# PROBLEM TO WORK ON:
Copy the rows below exactly as they appear, from the line containing "Click the Home Page circle icon" through the end of the rows, both included. Leave out the pictures.

Items listed in a dataset:
## start

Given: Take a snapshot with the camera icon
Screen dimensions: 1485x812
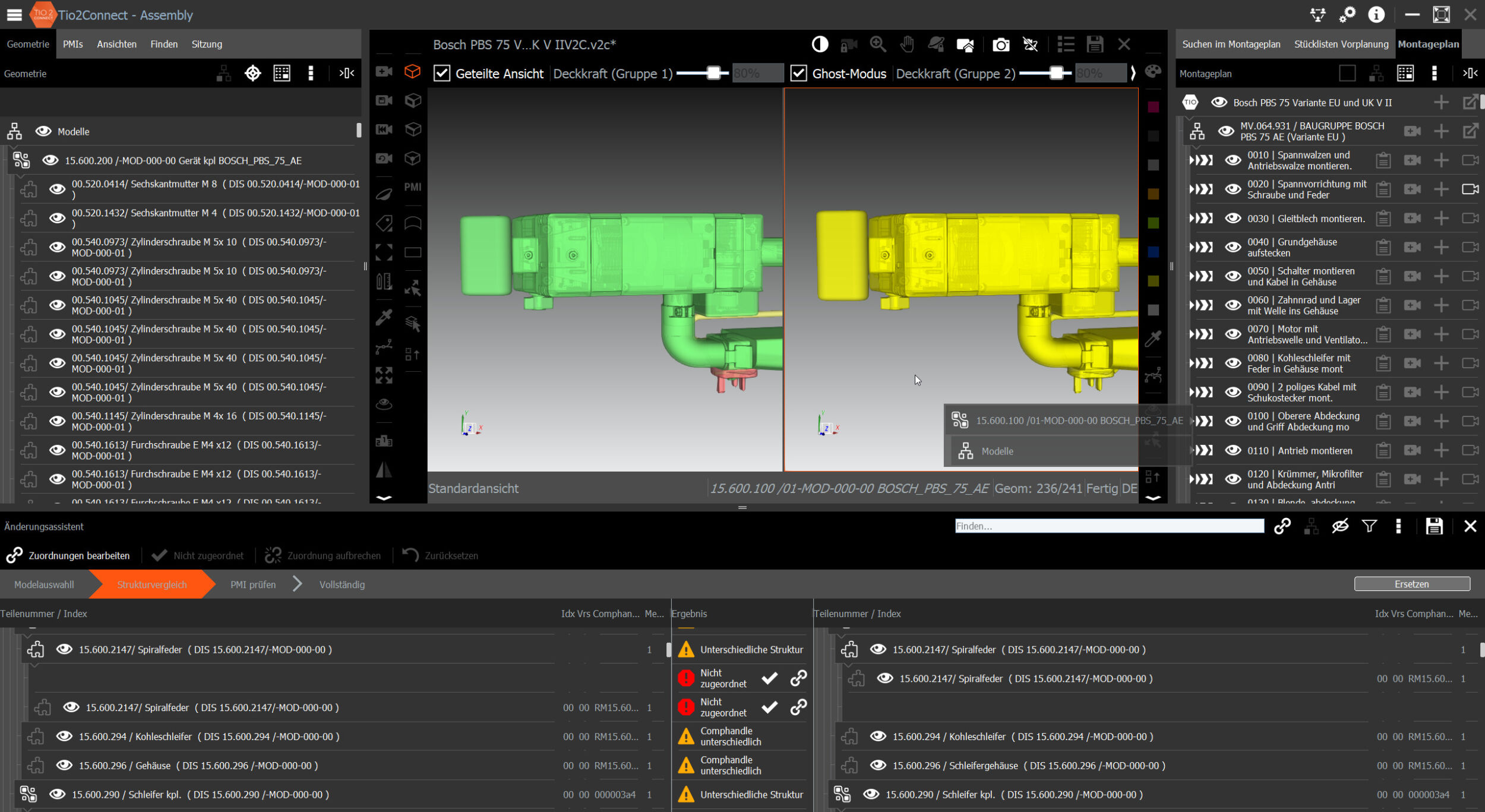Looking at the screenshot, I should tap(1000, 45).
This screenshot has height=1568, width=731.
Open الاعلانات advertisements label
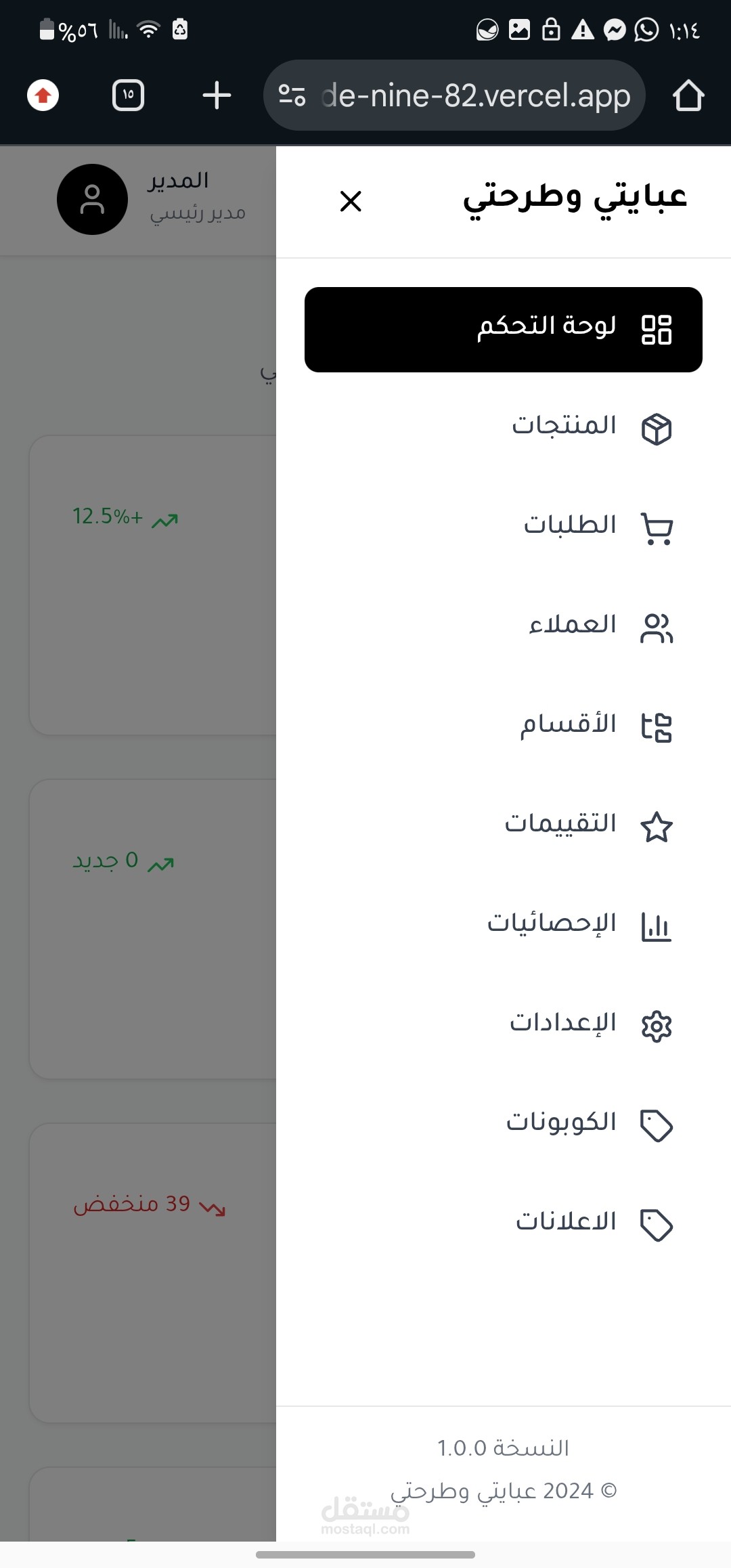[566, 1221]
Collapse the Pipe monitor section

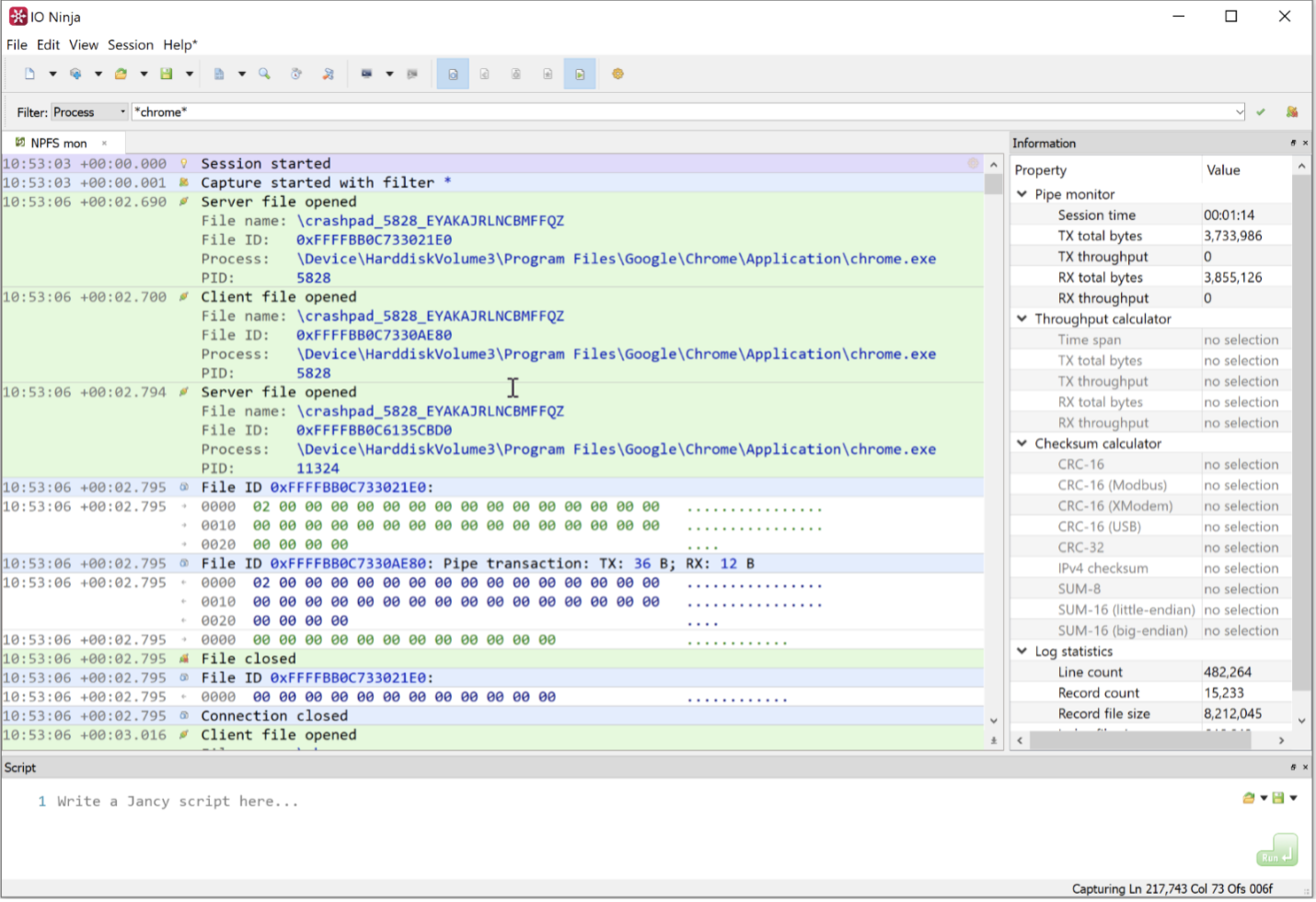[1022, 194]
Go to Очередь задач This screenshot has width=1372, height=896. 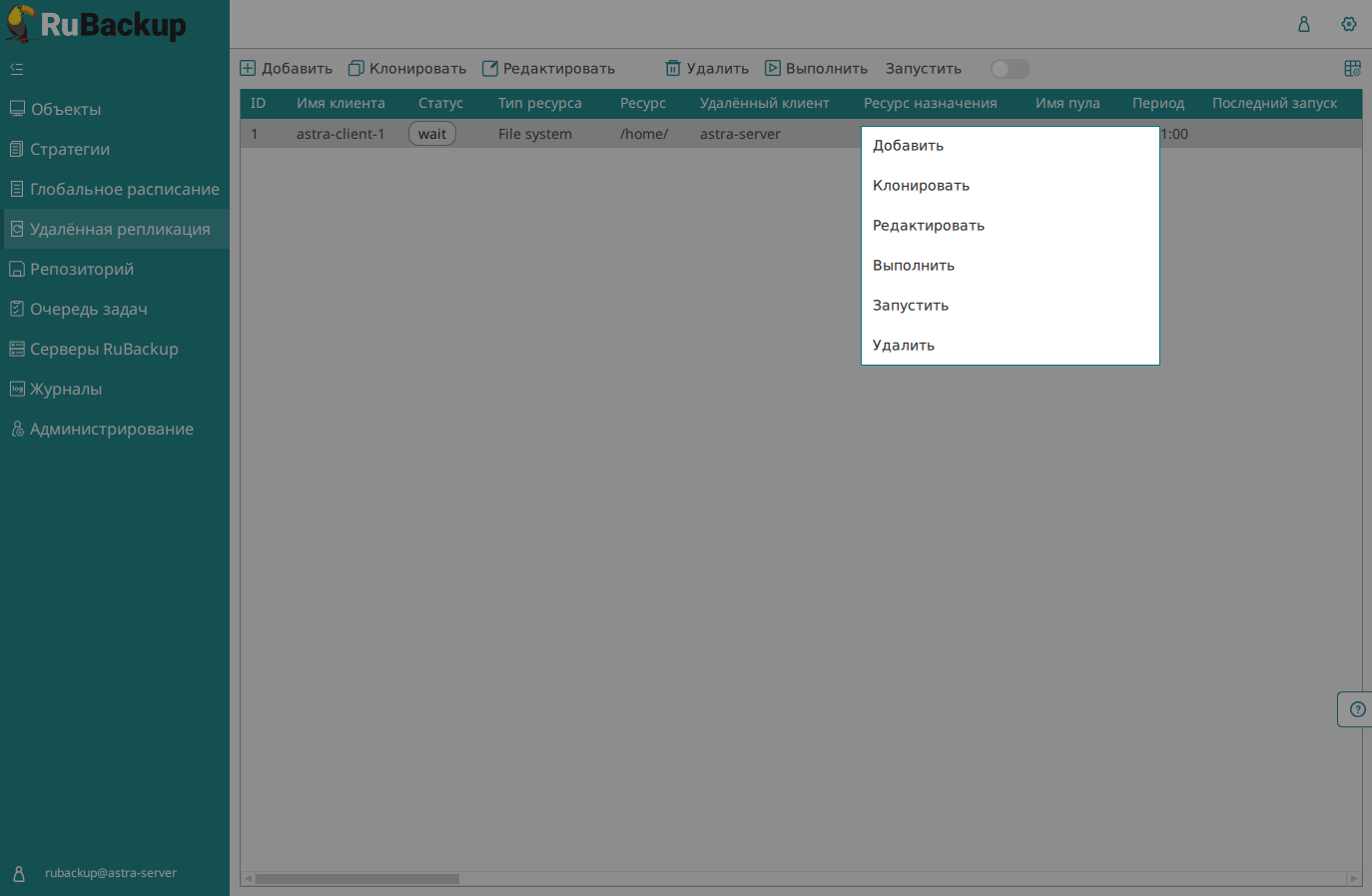tap(88, 309)
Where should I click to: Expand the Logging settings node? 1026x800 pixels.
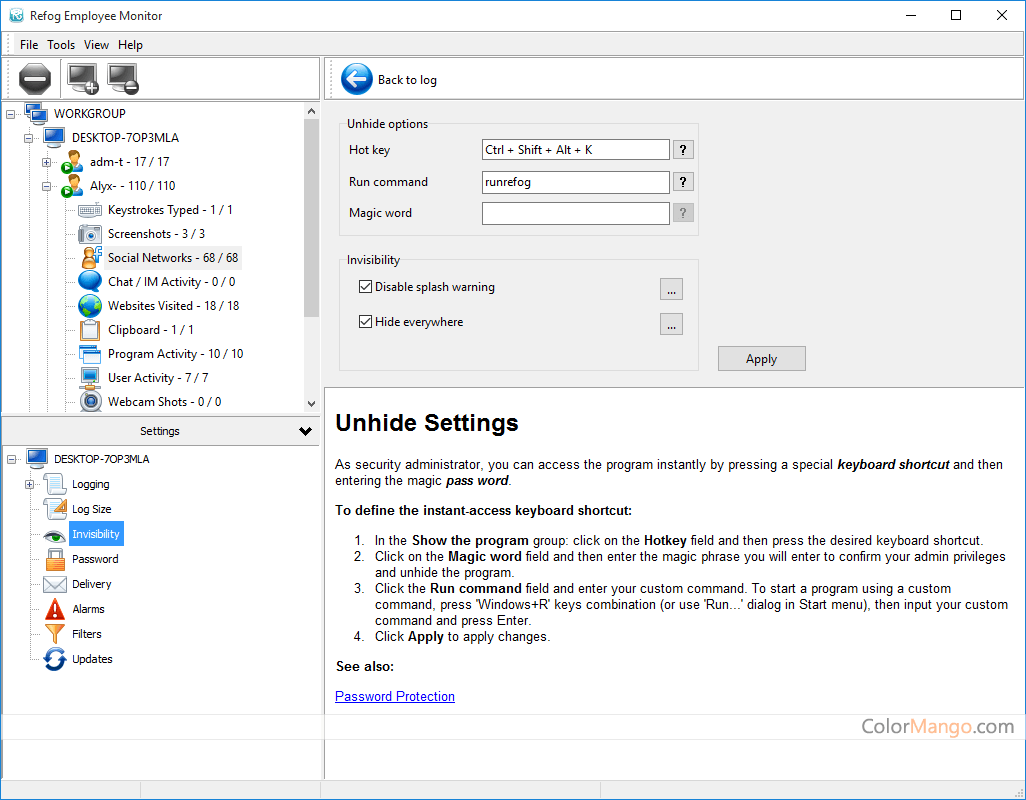tap(29, 484)
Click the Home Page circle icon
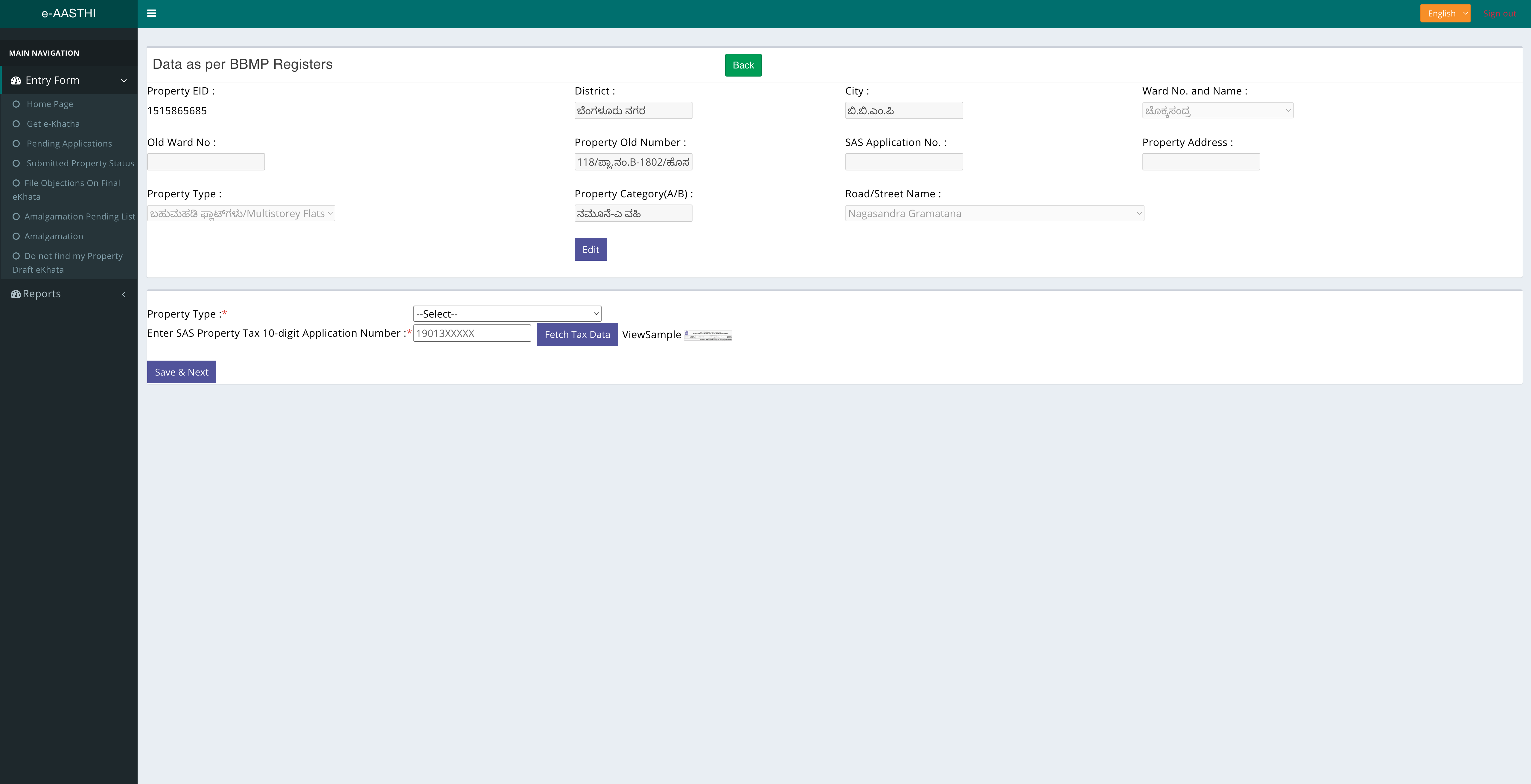 pyautogui.click(x=16, y=104)
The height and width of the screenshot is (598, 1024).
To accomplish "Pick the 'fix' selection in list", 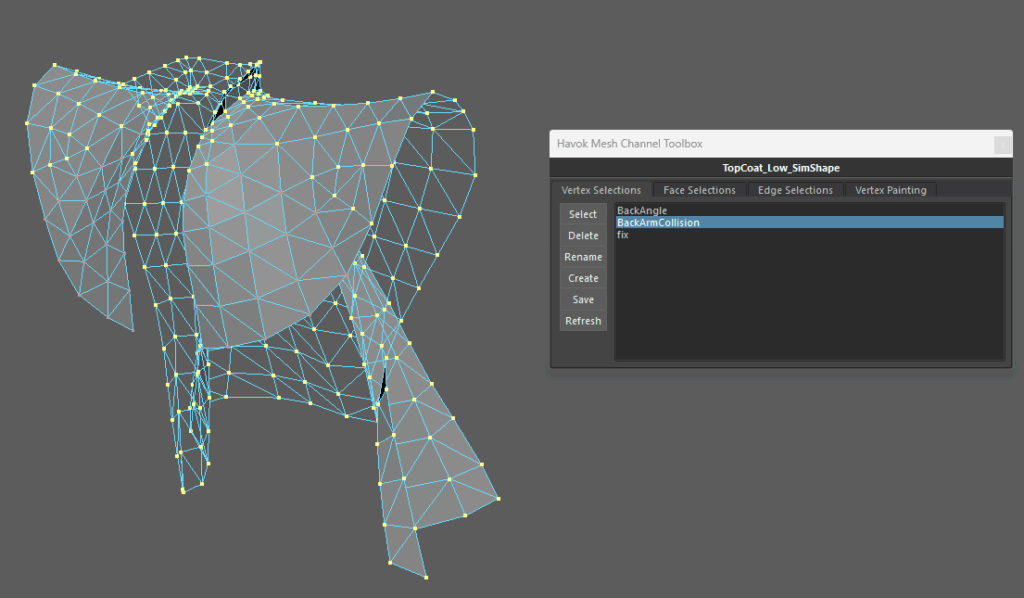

## end

# ANSWER TO THIS PROBLEM:
Click the Home Page circle icon
 pyautogui.click(x=16, y=104)
The height and width of the screenshot is (598, 1024).
To accomplish "Pick the 'fix' selection in list", 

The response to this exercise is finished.